**Excerpt:**

Skip to content

Deep Crossing on CNTK

thhoens edited this page Aug 12, 2016 · 7 revisions

Table of Contents

Introduction to Deep Crossing

Deep Crossing is a model introduced by Shan et. al. [1] as a solution to the problem of prediction given heterogeneous inputs without manual feature generation. The method has been used with a variety of raw (i.e., minimal processing, no combining/crossing features into more complex representations) dense, sparse, and text features to produce a model that provides superior performance to a state of the art model which used manual tuning.

Deep Crossing Model

Deep Crossing can be conceptually thought of as three separate operations combined into one. To motivate this, consider the problem that Deep Crossing seeks to solve: training in the presence of heterogeneous (especially textual) inputs. Due to the success of deep learning on a variety of vision/speech tasks using raw inputs, Deep Crossing seeks to use as raw of features as possible. However whereas images and speech tend to have (relatively) low dimensionality (e.g., a 32x32x3 image has a dimension of 3,072) when compared to text inputs which can have vocabularies hundreds of thousands to even millions of words. Applying a deep learning scheme to this size of inputs is undesirable for many reasons, not limited to storage and performance constraints. Thus if we seek to apply these new techniques to text (which we do in the last section), we must first reduce our input dimensionality to be roughly the same dimensionality as images/speech data (i.e., ~1,000).

One technique used to reduce the dimensionality of the input is, instead of considering a bag of words approach where each vector index corresponds to a word in the vocabulary, to instead consider a character n-gram approach where each vector index instead corresponds to a sequence of n characters. While the vocabulary size in the word case can be in the hundreds of thousands, the dimensionality of a 3-gram (i.e., 3 character sequences in English) is ~50,000. This is already a significant reduction, and has previously been used to train models based on text inputs [2].

**Information supplied:**

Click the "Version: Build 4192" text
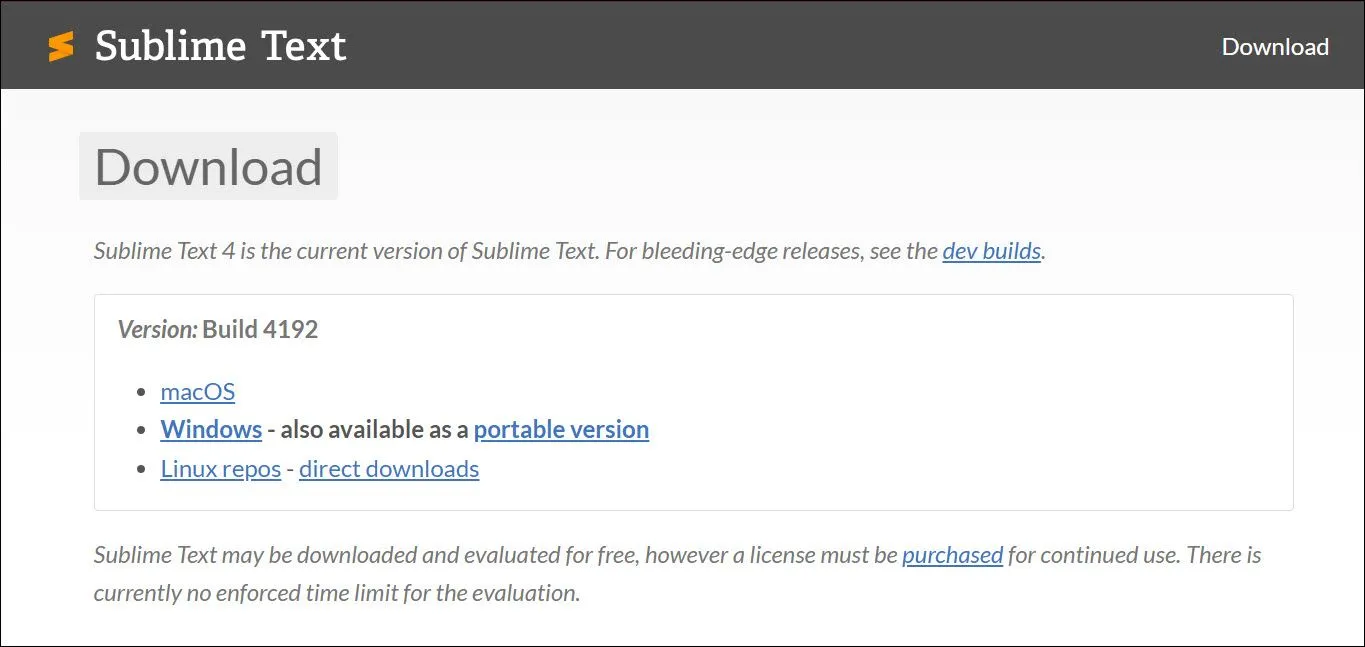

**Written instruction 1:**
Using the Deep Crossing text, answer these:
(a) What dimension does the text give for a 32x32x3 image?
(b) To roughly what dimensionality must text input be reduced?
(c) What is the stated dimensionality of a 3-gram?
**Written instruction 2:**
Reproduce the part of the Deep Crossing text from "thhoens edited this" to "used manual tuning." word for word.

**Task solution 1:**
(a) 3,072
(b) About 1,000, roughly the same as image and speech data
(c) About 50,000

**Task solution 2:**
thhoens edited this page Aug 12, 2016 · 7 revisions

Table of Contents

Introduction to Deep Crossing

Deep Crossing is a model introduced by Shan et. al. [1] as a solution to the problem of prediction given heterogeneous inputs without manual feature generation. The method has been used with a variety of raw (i.e., minimal processing, no combining/crossing features into more complex representations) dense, sparse, and text features to produce a model that provides superior performance to a state of the art model which used manual tuning.